The success of the Second Step program hinges on three sources of arranged support: the partner agency, Second Step staff members, and an informal mentor who provides on-the-job support in the business unit where the candidate is placed. Mentors are typically trained by one of Toll Group’s partner organisations, and are based on the shop floor within the business unit where the Second Stepper is placed.

For Second Steppers who are ‘strangers’ (Schutz, 1944; refer to discussion in Chapter 3) to mainstream workplace institutions, the mentor plays a crucial role. Essentially, mentors clarify the ‘opacity’ of the workplace social context and help program participants develop the everyday workplace knowledge needed to survive and flourish.

Mentors are a trusted contact on the shop floor and a ‘safe’ person to ask questions about the taken-for-granted, routine activities and unspoken rules of the workplace that managers and co-workers may expect new employees to already know. In other words, mentors are the ‘go to’ person if the candidate has questions about “how these [workplace] things are done” (Berger & Luckmann, 1966/1991, p. 77).

Mentors are not in management positions, but they have considerable informal authority on the shop floor. As expressed by one participant, mentors are highly ranked within the “unofficial food chain” (Participant 16, Toll Group).

This informal authority is important because it is understood within the firm that Second Steppers who are new to the workplace can sometimes be quite vulnerable, including (though reportedly not usually) to stigmatization and that they benefit from being taken under the wing of a colleague who is a good workplace role-model.

Mentors, make sure [Second Steppers] feel comfortable and they’re not exposed to any sort of … when I say ‘harassment’, I’m not talking about being called a certain name or whatever, just that they’re looked after.

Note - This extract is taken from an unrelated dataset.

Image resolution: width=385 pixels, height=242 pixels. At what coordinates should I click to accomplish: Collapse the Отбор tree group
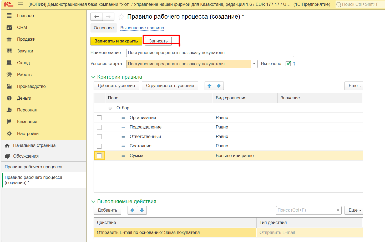(x=110, y=108)
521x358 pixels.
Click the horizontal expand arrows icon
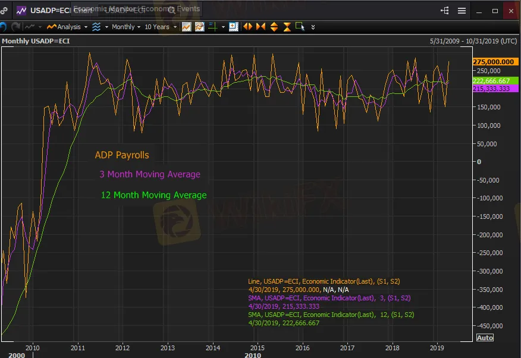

You line them up with someone high on the food chain, [and] it’s like they know they’ve got their back covered. (Participant 16, Toll Group) Since its first days in 2001, the Second Step program has provided supported employment opportunities to more than 400 people Australia-wide in a wide range of professional, administrative, and shop floor roles, and it engages in a considerable amount of advocacy work in an ongoing manner.

Toll Group currently provides 45 dedicated Second Step placements each year. These placements are fully funded by Toll Group through its corporate centre, which means that business units where participants are placed do not fund the salaries of Second Step program participants, thus alleviating productivity concerns while a program participant integrates into the workforce and acquires the necessary skills and work habits.

Placements are spread across a range of business units and several states, although the majority of the placements are in Victoria where the program commenced and is now thoroughly embedded. As foreshadowed earlier, responsibility for the Second Step program is located in the highest ranks of management (the manager of the program reports directly to the CEO). Approximately 95 per cent of participants secure permanent employment at the conclusion of their placement, which is thereafter funded by the employing business unit within Toll Group.